*TASK STATEMENT*
Your task is to copy the stretch of lines in the records below that begins with the line containing "Select the 6月 column header" and ends with the line containing "Viewport: 1196px width, 628px height.", exactly as written, with nothing added.
DATA SHOWN: Begin
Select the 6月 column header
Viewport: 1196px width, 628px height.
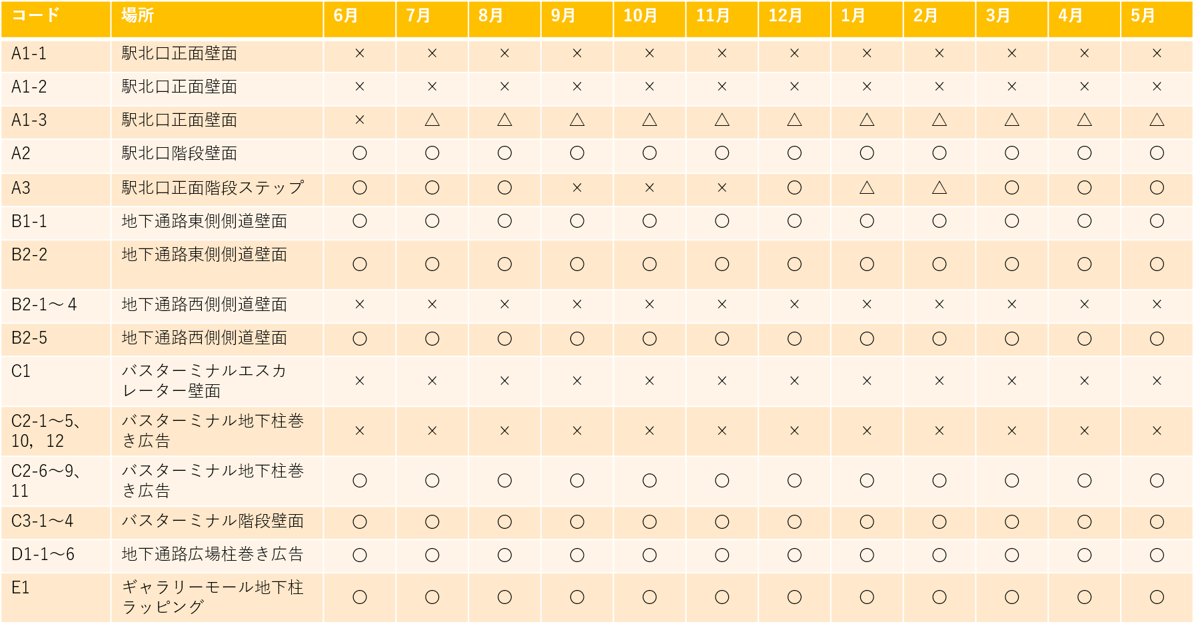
DATA SHOWN: End
DATA SHOWN: Begin
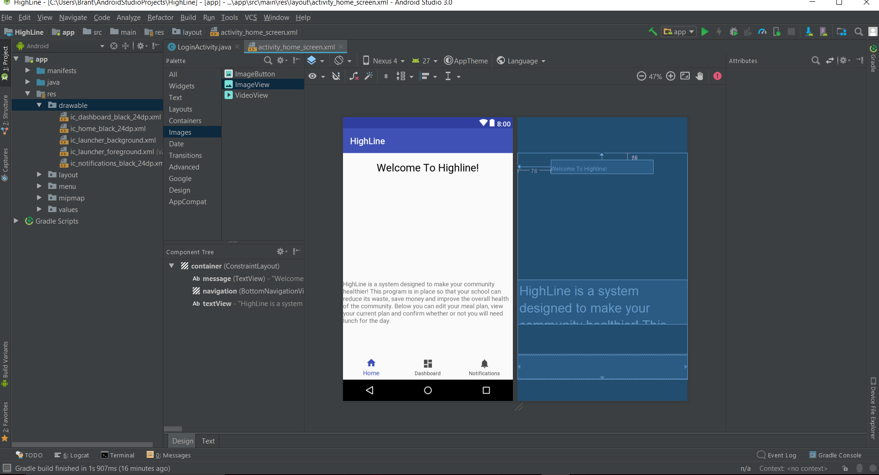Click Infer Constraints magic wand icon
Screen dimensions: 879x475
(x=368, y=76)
DATA SHOWN: End
*SOLUTION TO THE EXERCISE*
Select the 6月 column header
Viewport: 1196px width, 628px height.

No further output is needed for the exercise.